The Twenty-second Amendment of the Constitution of India, officially known as The Constitution (Twenty-second Amendment) Act, 1969, inserted new article 244A in the Constitution to empower Parliament to enact a law for constituting an autonomous State within the State of Assam and also to provide the autonomous State with Legislature or a Council of Ministers or both with such powers and functions as may be defined by that law.

The 22nd Amendment amended article 275 in regard to sums and grants payable to the autonomous State on and from its formation under article 244A. It also inserted new article 371B which provided for constitution and functions of a committee of the Legislative Assembly of the State of Assam consisting of members of that Assembly elected from the tribal areas specified in Part A of the Table appended to Paragraph 20 of the Sixth Schedule, and such number of other members of that Assembly as may be specified in the order.

Text

Constitutional changes
Section 2 of the 22nd Amendment inserted new article 244A in the Constitution to empower Parliament to enact a law for constituting an autonomous State within the State of Assam and also to provide the autonomous State with Legislature or a Council of Ministers or both with such powers and functions as may be defined by that law.

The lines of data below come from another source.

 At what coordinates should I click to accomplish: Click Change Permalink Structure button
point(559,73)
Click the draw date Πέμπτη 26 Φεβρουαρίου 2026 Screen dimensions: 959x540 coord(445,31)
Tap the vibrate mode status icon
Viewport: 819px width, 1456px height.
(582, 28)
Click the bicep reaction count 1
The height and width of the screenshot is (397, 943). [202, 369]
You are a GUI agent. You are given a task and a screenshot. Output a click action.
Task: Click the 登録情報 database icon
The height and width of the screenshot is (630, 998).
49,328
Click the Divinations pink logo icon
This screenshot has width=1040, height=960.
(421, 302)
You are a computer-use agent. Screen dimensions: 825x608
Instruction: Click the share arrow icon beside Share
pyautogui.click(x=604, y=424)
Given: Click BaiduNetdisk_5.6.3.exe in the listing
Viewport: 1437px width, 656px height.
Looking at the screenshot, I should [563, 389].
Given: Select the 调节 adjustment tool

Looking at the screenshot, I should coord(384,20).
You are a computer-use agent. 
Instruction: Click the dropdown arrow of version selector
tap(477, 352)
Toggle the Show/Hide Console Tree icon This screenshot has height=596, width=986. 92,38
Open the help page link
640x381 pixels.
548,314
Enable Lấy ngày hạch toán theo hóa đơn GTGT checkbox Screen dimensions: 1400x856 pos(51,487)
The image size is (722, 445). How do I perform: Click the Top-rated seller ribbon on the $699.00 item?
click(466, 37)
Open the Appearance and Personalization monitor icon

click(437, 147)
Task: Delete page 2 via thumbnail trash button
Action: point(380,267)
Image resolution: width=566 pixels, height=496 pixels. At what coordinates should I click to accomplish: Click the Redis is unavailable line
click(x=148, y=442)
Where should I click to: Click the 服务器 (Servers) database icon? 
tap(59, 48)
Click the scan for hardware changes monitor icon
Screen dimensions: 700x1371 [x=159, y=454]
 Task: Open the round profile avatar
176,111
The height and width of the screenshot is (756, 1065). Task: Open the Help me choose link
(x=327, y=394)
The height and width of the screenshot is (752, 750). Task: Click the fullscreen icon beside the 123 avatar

Section 3 of the 22nd Amendment amended article 275 in regard to sums and grants payable to the autonomous State on and from its formation under article 244A. Section 4 inserted new article 371B which provided for constitution and functions of a committee of the Legislative Assembly of the State of Assam consisting of members of that Assembly elected from the tribal areas specified in Part A of the Table appended to Paragraph 20 of the Sixth Schedule and such number of other members of that Assembly as may be specified in the order.

Proposal and enactment
The Constitution (Twenty-second Amendment) Bill, 1968, (Bill No.  113 of 1968) was introduced in the Lok Sabha on 10 December 1968. It was introduced by Yashwantrao Chavan, then Minister of Home Affairs, and sought to amend article 275 and insert new articles 244A and 371B in the Constitution. The full text of the Statement of Objects and Reasons appended to the bill is given below:

A motion was moved in the Lok Sabha on 20 December 1968, adopted on the same day and concurred in by the Rajya Sabha on 28 December 1968, to refer the Bill was to a Joint Committee of the Houses of Parliament. The Report of the Joint Committee on the Bill was presented to the Lok Sabha on 12 March 1969 . The Committee suggested certain amendments in the Enacting Formula and clauses 1 and 3 of the Bill. The Bill, as reported by the Joint Committee, was withdrawn on 2 April 1969, by leave of the House.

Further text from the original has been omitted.